There are dozens of people trying to identify this asshat. I would like to suggest that there is not a court in the land that would convict you if you gave the guy the beating he deserves, but there are still Clinton and Carter appointees on the bench. I feel a little 'free speech' that involves setting the person in question on fire and then shitting on him would be in order.

Ralph asks "If I came walking up up to your front door, smelling like a bum sitting in a trashcan covered in booze and trash for day, saying my car broke down up the road , could I use your phone, but first I have to take a humongous crap, so could I use the bathroom first - would you let me in?"

No, but I would have a beer or three with you. Everyone knows those kind of special shits are best saved for a Burger King restroom.

Big Dick enquires "If you could write a novel, what would it be about?"

Well Dick, the novel in question is written in my mind, at least partially. A few chapters are finished, the balance outlined. It is the story of a young man in the early 1980's who travels the country tracing Kerouac's On the Road. He meets a variety of off the wall characters on the way. Oh, and he beats the shit out of a mime, so it cannot be all bad. The novel is supposed to be funny. My lack of skill and talent makes the work so far just pathetic. I like writing scenes, descriptions and action. I am not good at dialogue. I may publish the first chapter here again (it is in the archives somewhere). I also began a spy-type thriller where a hired assassin tries to kill the Vice President. I published the beginning of that one several weeks ago.

Cappy (hello and welcome, cappy) wants to know "What pain and torture would you propose for that scum sucking anarchist piece of whale shit degenerate dog sucking turd eating goat fucking cowardly cunt no good son of a bitch whoreson mother fucking asshole who shit on a burning American flag in Oregon recently?
Also, what is your favorite drink?"

Well, see above.
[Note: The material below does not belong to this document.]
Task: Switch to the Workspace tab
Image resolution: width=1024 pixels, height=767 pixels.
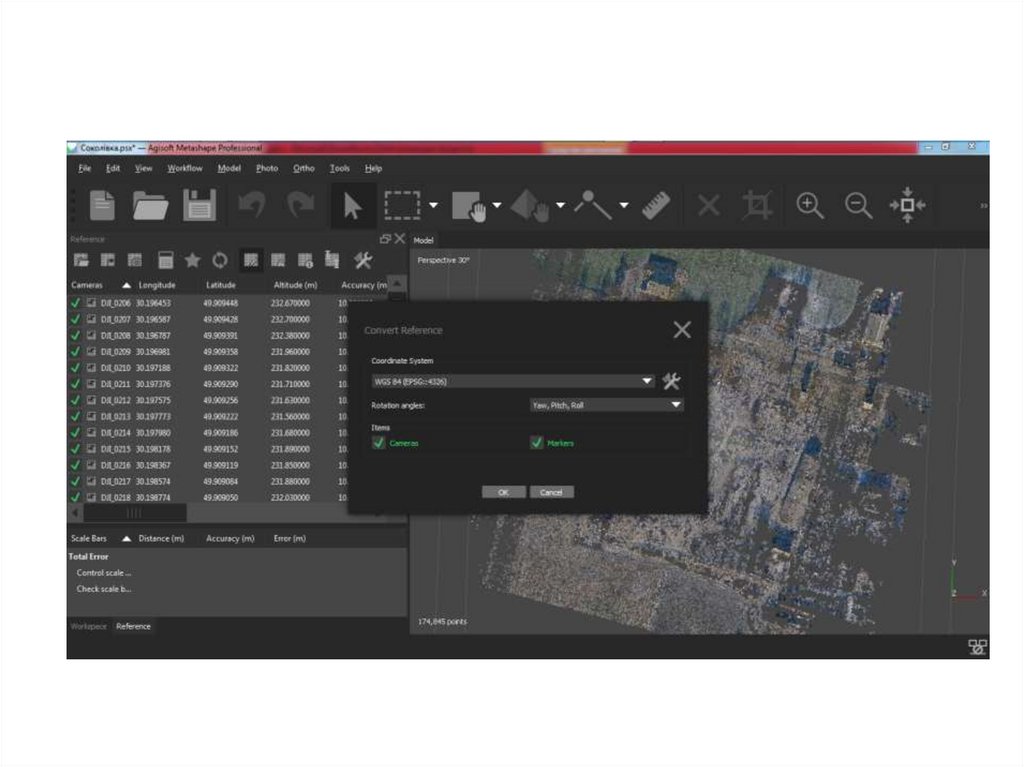Action: [x=88, y=626]
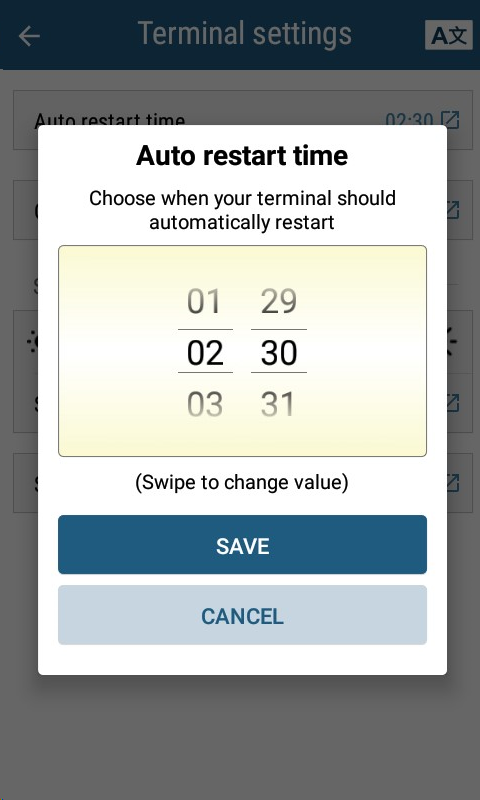
Task: Open the language selector icon
Action: (x=449, y=35)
In addition I would like to beat his feet with a baseball bat. What I would really like to do is take these over privileged jerkoffs to Russia, to the former Soviet Republics to interview and discuss life under a socialist government with people who lived the nightmare. I would take him to Cuba, and drop him sans money, sans ID documents to learn how good he has it here. I would send him to the Congo, not as a tourist, but penniless to live as a citizen. I would do anything to make these poor pathetic rich kids understand life is pretty damn good here these United States. After he returns, we should set him on fire and shit on him. As he is recovering from his burns, he will be allowed to read only the Declaration of Independence and the Constitution for at least two straight years, no TV, no visits, only the founding documents. When he finally grasps the true meaning of freedom and the promise of liberty represented by this country, he would be banned forever -- kicked out -- NEVER to return, like Adam and the Garden of Eden.